■ **WHAT NEEDS TO BE DONE**: Retype the records exactly, including every line.

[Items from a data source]
• • •

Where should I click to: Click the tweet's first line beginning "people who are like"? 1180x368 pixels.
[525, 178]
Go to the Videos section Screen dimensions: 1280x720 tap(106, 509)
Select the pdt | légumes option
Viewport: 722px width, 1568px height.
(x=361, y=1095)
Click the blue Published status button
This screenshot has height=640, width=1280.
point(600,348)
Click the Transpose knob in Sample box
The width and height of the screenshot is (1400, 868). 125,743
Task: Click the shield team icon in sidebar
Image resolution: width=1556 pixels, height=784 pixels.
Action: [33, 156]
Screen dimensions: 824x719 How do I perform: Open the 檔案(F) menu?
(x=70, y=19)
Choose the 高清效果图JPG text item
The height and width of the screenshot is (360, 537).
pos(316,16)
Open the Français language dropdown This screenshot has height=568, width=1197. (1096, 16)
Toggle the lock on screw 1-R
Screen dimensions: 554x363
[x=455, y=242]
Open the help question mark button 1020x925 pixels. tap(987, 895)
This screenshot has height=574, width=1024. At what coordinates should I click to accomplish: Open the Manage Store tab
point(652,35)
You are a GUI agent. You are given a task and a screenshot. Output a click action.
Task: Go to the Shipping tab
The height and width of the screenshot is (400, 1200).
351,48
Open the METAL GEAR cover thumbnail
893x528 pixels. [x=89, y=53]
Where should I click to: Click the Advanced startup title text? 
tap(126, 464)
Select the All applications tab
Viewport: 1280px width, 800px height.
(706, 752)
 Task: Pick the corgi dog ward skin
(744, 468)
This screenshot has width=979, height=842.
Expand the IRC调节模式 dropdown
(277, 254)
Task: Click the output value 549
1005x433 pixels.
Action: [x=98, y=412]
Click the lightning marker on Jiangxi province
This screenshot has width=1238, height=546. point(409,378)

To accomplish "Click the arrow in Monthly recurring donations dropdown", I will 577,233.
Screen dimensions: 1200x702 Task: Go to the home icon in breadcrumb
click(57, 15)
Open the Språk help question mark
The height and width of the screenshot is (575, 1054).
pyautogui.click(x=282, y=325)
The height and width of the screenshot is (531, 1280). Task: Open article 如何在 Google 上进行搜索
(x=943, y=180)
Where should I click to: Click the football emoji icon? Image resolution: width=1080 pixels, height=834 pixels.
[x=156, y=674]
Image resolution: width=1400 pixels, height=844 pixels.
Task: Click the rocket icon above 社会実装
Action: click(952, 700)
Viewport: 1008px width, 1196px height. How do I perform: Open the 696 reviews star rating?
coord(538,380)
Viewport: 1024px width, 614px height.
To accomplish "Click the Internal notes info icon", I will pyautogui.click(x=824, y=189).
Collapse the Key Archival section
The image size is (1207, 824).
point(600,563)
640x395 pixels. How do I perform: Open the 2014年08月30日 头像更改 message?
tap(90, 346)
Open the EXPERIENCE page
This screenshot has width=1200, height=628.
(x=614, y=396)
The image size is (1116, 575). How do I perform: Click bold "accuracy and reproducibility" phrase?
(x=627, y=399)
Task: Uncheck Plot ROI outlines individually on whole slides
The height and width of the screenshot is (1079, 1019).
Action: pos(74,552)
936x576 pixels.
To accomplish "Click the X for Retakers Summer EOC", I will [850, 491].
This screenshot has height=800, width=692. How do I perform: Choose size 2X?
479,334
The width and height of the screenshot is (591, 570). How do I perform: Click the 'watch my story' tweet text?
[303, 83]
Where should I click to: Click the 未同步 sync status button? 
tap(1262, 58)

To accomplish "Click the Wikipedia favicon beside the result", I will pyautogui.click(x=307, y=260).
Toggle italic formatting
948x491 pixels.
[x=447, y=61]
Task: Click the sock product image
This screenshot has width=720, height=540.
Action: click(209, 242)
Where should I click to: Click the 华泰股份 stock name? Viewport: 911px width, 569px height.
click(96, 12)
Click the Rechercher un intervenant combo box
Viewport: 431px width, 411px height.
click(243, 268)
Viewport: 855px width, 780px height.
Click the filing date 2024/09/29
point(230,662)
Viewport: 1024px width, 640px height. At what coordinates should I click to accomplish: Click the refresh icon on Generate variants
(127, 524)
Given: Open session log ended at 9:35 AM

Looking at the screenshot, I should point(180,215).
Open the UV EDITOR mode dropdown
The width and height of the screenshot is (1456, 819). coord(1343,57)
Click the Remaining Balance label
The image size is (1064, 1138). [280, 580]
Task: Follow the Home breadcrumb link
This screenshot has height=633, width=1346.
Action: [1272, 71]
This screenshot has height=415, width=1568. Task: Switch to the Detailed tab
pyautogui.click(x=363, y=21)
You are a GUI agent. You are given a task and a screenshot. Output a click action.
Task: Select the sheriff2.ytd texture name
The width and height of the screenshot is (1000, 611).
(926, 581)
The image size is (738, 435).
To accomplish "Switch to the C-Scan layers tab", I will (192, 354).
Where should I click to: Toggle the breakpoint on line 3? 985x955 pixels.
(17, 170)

• • •

■ **YOUR RESPONSE**:
Where should I click to: Click the tweet's first line beginning "people who are like"? 1180x368 pixels.
[525, 178]
Go to the Videos section Screen dimensions: 1280x720 tap(106, 509)
Select the pdt | légumes option
Viewport: 722px width, 1568px height.
(x=361, y=1095)
Click the blue Published status button
This screenshot has height=640, width=1280.
point(600,348)
Click the Transpose knob in Sample box
The width and height of the screenshot is (1400, 868). 125,743
Task: Click the shield team icon in sidebar
Image resolution: width=1556 pixels, height=784 pixels.
Action: [33, 156]
Screen dimensions: 824x719 How do I perform: Open the 檔案(F) menu?
(x=70, y=19)
Choose the 高清效果图JPG text item
The height and width of the screenshot is (360, 537).
pos(316,16)
Open the Français language dropdown This screenshot has height=568, width=1197. (1096, 16)
Toggle the lock on screw 1-R
Screen dimensions: 554x363
[x=455, y=242]
Open the help question mark button 1020x925 pixels. tap(987, 895)
This screenshot has height=574, width=1024. At what coordinates should I click to accomplish: Open the Manage Store tab
point(652,35)
You are a GUI agent. You are given a task and a screenshot. Output a click action.
Task: Go to the Shipping tab
The height and width of the screenshot is (400, 1200).
351,48
Open the METAL GEAR cover thumbnail
893x528 pixels. [x=89, y=53]
Where should I click to: Click the Advanced startup title text? 
tap(126, 464)
Select the All applications tab
Viewport: 1280px width, 800px height.
(706, 752)
 Task: Pick the corgi dog ward skin
(744, 468)
This screenshot has width=979, height=842.
Expand the IRC调节模式 dropdown
(277, 254)
Task: Click the output value 549
1005x433 pixels.
Action: [x=98, y=412]
Click the lightning marker on Jiangxi province
This screenshot has width=1238, height=546. point(409,378)

To accomplish "Click the arrow in Monthly recurring donations dropdown", I will 577,233.
Screen dimensions: 1200x702 Task: Go to the home icon in breadcrumb
click(57, 15)
Open the Språk help question mark
The height and width of the screenshot is (575, 1054).
pyautogui.click(x=282, y=325)
The height and width of the screenshot is (531, 1280). Task: Open article 如何在 Google 上进行搜索
(x=943, y=180)
Where should I click to: Click the football emoji icon? Image resolution: width=1080 pixels, height=834 pixels.
[x=156, y=674]
Image resolution: width=1400 pixels, height=844 pixels.
Task: Click the rocket icon above 社会実装
Action: click(952, 700)
Viewport: 1008px width, 1196px height. How do I perform: Open the 696 reviews star rating?
coord(538,380)
Viewport: 1024px width, 614px height.
To accomplish "Click the Internal notes info icon", I will pyautogui.click(x=824, y=189).
Collapse the Key Archival section
The image size is (1207, 824).
point(600,563)
640x395 pixels. How do I perform: Open the 2014年08月30日 头像更改 message?
tap(90, 346)
Open the EXPERIENCE page
This screenshot has width=1200, height=628.
(x=614, y=396)
The image size is (1116, 575). How do I perform: Click bold "accuracy and reproducibility" phrase?
(x=627, y=399)
Task: Uncheck Plot ROI outlines individually on whole slides
The height and width of the screenshot is (1079, 1019).
Action: pos(74,552)
936x576 pixels.
To accomplish "Click the X for Retakers Summer EOC", I will [850, 491].
This screenshot has height=800, width=692. How do I perform: Choose size 2X?
479,334
The width and height of the screenshot is (591, 570). How do I perform: Click the 'watch my story' tweet text?
[303, 83]
Where should I click to: Click the 未同步 sync status button? 
tap(1262, 58)

To accomplish "Click the Wikipedia favicon beside the result", I will pyautogui.click(x=307, y=260).
Toggle italic formatting
948x491 pixels.
[x=447, y=61]
Task: Click the sock product image
This screenshot has width=720, height=540.
Action: click(209, 242)
Where should I click to: Click the 华泰股份 stock name? Viewport: 911px width, 569px height.
click(96, 12)
Click the Rechercher un intervenant combo box
Viewport: 431px width, 411px height.
click(243, 268)
Viewport: 855px width, 780px height.
Click the filing date 2024/09/29
point(230,662)
Viewport: 1024px width, 640px height. At what coordinates should I click to accomplish: Click the refresh icon on Generate variants
(127, 524)
Given: Open session log ended at 9:35 AM

Looking at the screenshot, I should point(180,215).
Open the UV EDITOR mode dropdown
The width and height of the screenshot is (1456, 819). coord(1343,57)
Click the Remaining Balance label
The image size is (1064, 1138). [280, 580]
Task: Follow the Home breadcrumb link
This screenshot has height=633, width=1346.
Action: [1272, 71]
This screenshot has height=415, width=1568. Task: Switch to the Detailed tab
pyautogui.click(x=363, y=21)
You are a GUI agent. You are given a task and a screenshot. Output a click action.
Task: Select the sheriff2.ytd texture name
The width and height of the screenshot is (1000, 611).
(926, 581)
The image size is (738, 435).
To accomplish "Switch to the C-Scan layers tab", I will (192, 354).
Where should I click to: Toggle the breakpoint on line 3? 985x955 pixels.
(17, 170)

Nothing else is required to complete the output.